I am relatively new to Jochen Lempert’s work, or at least his books. I was aware of his book Phenomena from 2013, which seems a favorite among his fans and commands a decent price at auction. I tend to note these things to argue with or argue against about a book’s “weight” amongst the bevy of other books that elude such status. I also saw his work presented for London’s 2014 Deutsche Bourse award. I remember the darkroom prints, very lightly printed to the gallery wall, and thinking that the presentation matched the subject matter, which is rarely the case with photography, with many images slopped into some sandalwood frame, often hung over a piece of wall vinyl of another photographic image making a godawful mess of everything in sight. When will that end?
In the case of Lempert, I was not overly drawn to the work at the time. It was not where I was, and I felt the whispy nature of the printing and what read like a bog-standard set of biology textbook illustrations felt lacking. Admittedly, I was not into the subtlety or lyrical analytical framework. It also alluded to the standard reference to German typology, a trope I enjoyed at the time, so I was left with a room full of prints that felt poorly printed (not the case) and lacking any serious weight. It is the same way I felt toward Rinko Kawauchi’s work, though in the case of both artists, I have always understood why other people like it. A decade has passed, and though I still feel somewhat ambivalent about this methodology of making work, artists like Anders Edström have helped me develop a more sensitive approach to work that is incredibly subtle, bordering on twee at times.
My reaction to Lempert has changed quite a bit over the past years. Though I have not been able to track down a copy of Phenotype as of yet, I have managed to secure a copy of Natural Sources, his most recent book, published by the eminent Walther König, a publisher of very particular photobooks that often move into the realms of classic books on photography. With Natural Sources, I have scratched the nagging itch of wanting to dig into Lempert’s work. Though I might suggest that I do not believe my previous assessment of a lyrical type of analytic photography was incorrect, I do find, in their aggregate, something quite magical about the work in the book form. Perhaps the utility of the book form and its natural relationship to the subject matter of Lempert’s work has opened the door for me. Maybe it is that I do not enjoy exhibitions, particularly award exhibitions, and in having time to understand the flow of material in the book, something lacking has shifted toward something more profound in my reading of the work. It might also be that a decade of aging (not growth) has levied a more plausible usage in the images for me to gravitate toward the work.
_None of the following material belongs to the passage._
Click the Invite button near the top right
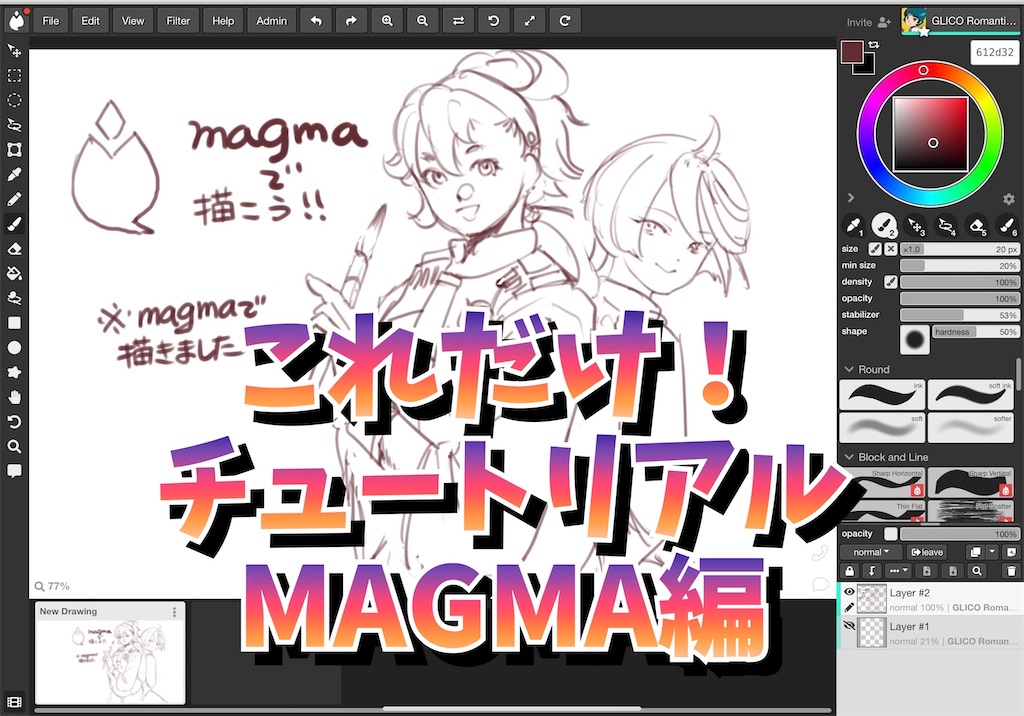The image size is (1024, 716). click(x=866, y=21)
Mostly, the book is sequenced with a thoughtful bevy of images that collude and resonate with one another. There is an emphasis on the natural world. Though I could be wrong, I am pretty sure some of these images have surfaced in his other books, making their usage flexible, an attribute that I am starting to revere in artists working with books, who feel confident repeating images that they used before to get the job done. This lacks technique and should be explored more as it helps destroy the canon of serialization and “bodies” of work that the market and university systems push as a working methodology. Why should we constantly abandon former images when they can be used to pursue a new and interesting iteration of work? With the sequencing of Natural Sources, the book functions like a biological textbook without text. Though not encyclopedic the way Phenotype probably is, there are many images. Some, including the lamb’s sinister silhouette, find their non-silhouetted double in other works. The horse in Natural Sources, a photographic print re-photographed with an elegant shadow passing its surface, perhaps from a gallery wall, also reverberates past motivations and morphs into a new and complex work arrangement between archive and serendipity.
In Lempert’s work, there is something quietly ecstatic about how he observes the world in its micro-order, often de-centralizing the anthropocentrist visions at the root in much of what is produced, making the work relatively unique. Though I would not want to go through the onus of ecology on top of his methodology, it is hard not to see this as a hymn or elegy for the natural world when it was produced. His installations, constellations as they are often referred to, also pin aside allusions to this type of ecological thinking, and perhaps his ability to transmute the photographic print back to the natural referrant is one of the work’s strongest points. I want to champion Natural Sources. Its tidy minimalism and Lempert’s steadfast vision are lacking in much of what is produced these days. That has the knock-on effect of making one consider the natural order as a bonus. Highly Recommended.